🤖 AI Summary
Current high-performance large language models (LLMs) are predominantly closed-source, limiting transparency, reproducibility, and community scrutiny.
Method: This work introduces Instella—a fully open-source, reproducible LLM family—trained end-to-end using publicly available data and code, spanning pretraining, instruction fine-tuning, and human preference alignment. Leveraging AMD Instinct MI300X GPUs, it integrates supervised fine-tuning and reinforcement learning to enhance instruction following and complex reasoning. Crucially, it achieves state-of-the-art performance for a 3B-parameter model with significantly fewer pretraining tokens.

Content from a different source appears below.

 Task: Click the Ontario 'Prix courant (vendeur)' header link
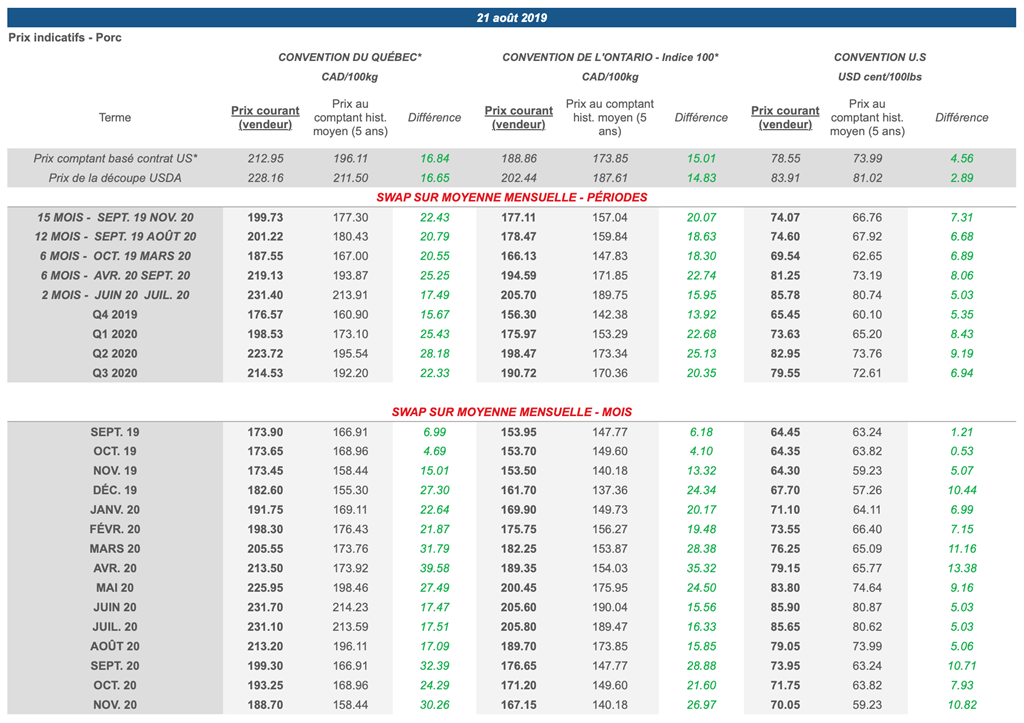pos(518,117)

Contribution/Results: Instella sets a new benchmark among open-weight LLMs, delivering superior performance across standard evaluations. It includes specialized variants supporting 128K-context windows and math reasoning optimization. By providing complete openness—from data and training scripts to checkpoints—the project establishes a transparent, reproducible paradigm for LLM research and development.
📝 Abstract
Large language models (LLMs) have demonstrated remarkable performance across a wide range of tasks, yet the majority of high-performing models remain closed-source or partially open, limiting transparency and reproducibility. In this work, we introduce Instella, a family of fully open three billion parameter language models trained entirely on openly available data and codebase. Powered by AMD Instinct MI300X GPUs, Instella is developed through large-scale pre-training, general-purpose instruction tuning, and alignment with human preferences. Despite using substantially fewer pre-training tokens than many contemporaries, Instella achieves state-of-the-art results among fully open models and is competitive with leading open-weight models of comparable size. We further release two specialized variants: Instella-Long, capable of handling context lengths up to 128K tokens, and Instella-Math, a reasoning-focused model enhanced through supervised fine-tuning and reinforcement learning on mathematical tasks. Together, these contributions establish Instella as a transparent, performant, and versatile alternative for the community, advancing the goal of open and reproducible language modeling research.